Patrick Mennucci, du groupe socialiste, a fait son intervention sous une volée d’insultes au prétexte qu’il avait rappelé qu’un jeune marseillais comorien avait perdu la vie parce que son chemin avait croisé les colleurs d’affiches du Front National.
Peu de temps après Gérard Piel, président du groupe Front de Gauche, était à son tour insulté pendant qu’il intervenait pour son appartenance au Parti Communiste.
Je ne suis pas membre du PCF, notre groupe Front de Gauche est pluriel, mais la violence des insultes m’oblige à dire ici que pendant que les élus du FN vociféraient, la peur m’envahissait à l’idée qu’un jour ils puissent arriver au pouvoir !
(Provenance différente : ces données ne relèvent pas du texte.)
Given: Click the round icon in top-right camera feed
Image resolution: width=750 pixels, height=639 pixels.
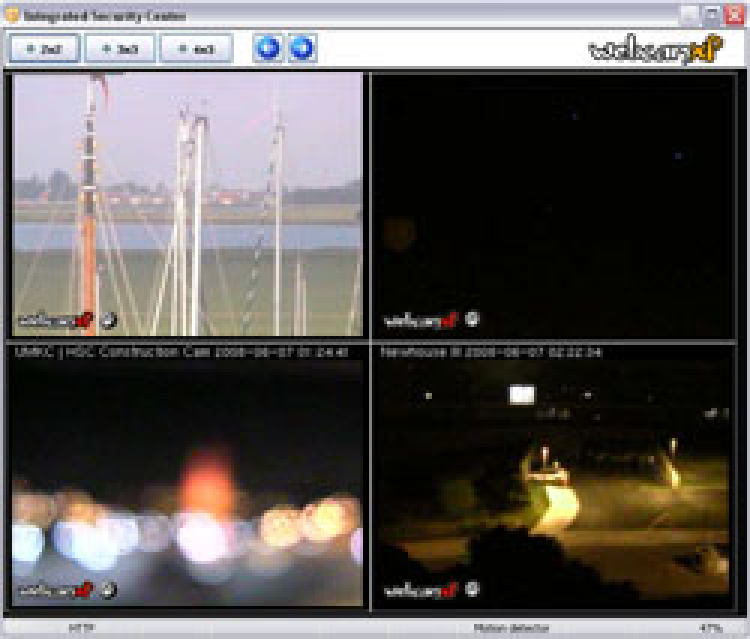Looking at the screenshot, I should [x=473, y=320].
Pendant ce cauchemar, me venait en mémoire l’honneur des combattants FTP MOI (main d’œuvre immigrée) fusillés parce qu’ils étaient résistants et arméniens, réfugiés italiens, républicains espagnols, juifs polonais ou hongrois*. Tous avait fui le nazisme mais luttaient avec les travailleurs français contre l’occupant nazi.
Tous étaient communistes.
Les cris de haine du FN m’ont glacé et je pensais aux 27 fusillés de Châteaubriand**, au jeune communiste Guy Moquet, mort en disant « et je meurs sans haine pour le peuple allemand », à l’instituteur de Trégunc Marc Bourrhis et à l’ancien maire de Concarneau Pierre Gueguin tous deux militants trotskystes, morts en criant devant leurs assassins nazis « vive la classe ouvrière allemande » …
Face à la haine, ceux-là ont défendu jusqu’au dernier souffle la fraternité des peuples européens, quand d’autres étaient du côté de la Ligue des volontaires français, des collabos, de Pétain.
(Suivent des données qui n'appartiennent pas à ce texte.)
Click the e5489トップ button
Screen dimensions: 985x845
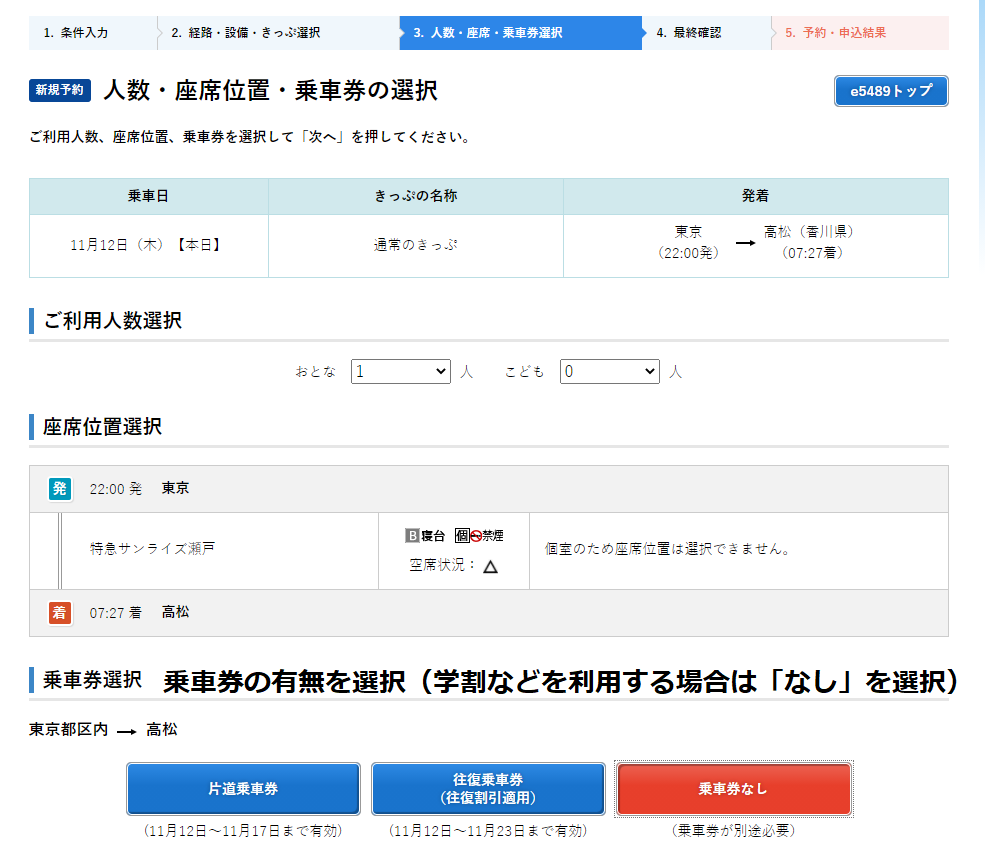(x=890, y=90)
Madame Le Pen a beau essayer de donner des gages de responsabilité, ses militants se révèlent tels qu’ils sont : intolérants et violents – ne serait-ce que dans leurs propos.
A chacun son Histoire.
La mienne, c’est celle de la solidarité, de la fraternité des peuples ; c’est l’Europe des peuples, l’antiracisme, la lutte contre l’antisémitisme.
A chacun ses valeurs.
Pour notre part, au Front de Gauche, nous continuerons à nous battre pour une autre Europe, celle des peuples unis contre l’austérité, pour la démocratie et la tolérance.
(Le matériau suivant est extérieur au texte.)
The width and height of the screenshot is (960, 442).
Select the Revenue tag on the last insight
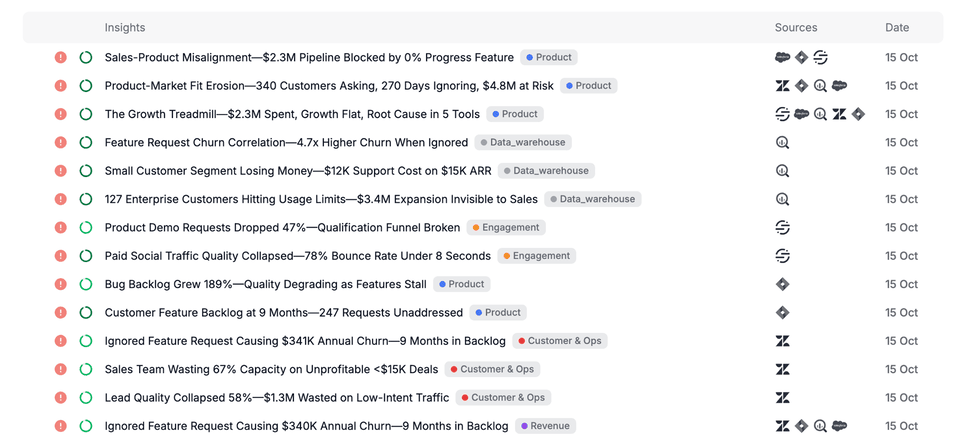(545, 426)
* LE GROUPE MANOUCHIAN : Celestino Alfonso (espagnol), Olga Bancic (roumaine), Joseph Boczov (roumain), Georges Cloarec (français), Roger Rouxel (français), Robert Witchitz (français), Rino Della Negra (italien), Spartaco Fontano (italien), Césare Luccarini (italien), Antoine Salvadori (italien), Amédéo Usséglio (italien), Thomas Elek (hongrois), Emeric Glasz (hongrois), Maurice Fingercwajg (polonais), Jonas Geduldig (polonais), Léon Goldberg (polonais), Szlama Grzywacz (polonais), Stanislas Kubacki (polonais), Marcel Rayman (polonais), Willy Szapiro (polonais), Wolf Wajsbrot (polonais), Arpen Lavitian (arménien), Missak Manouchian (arménien).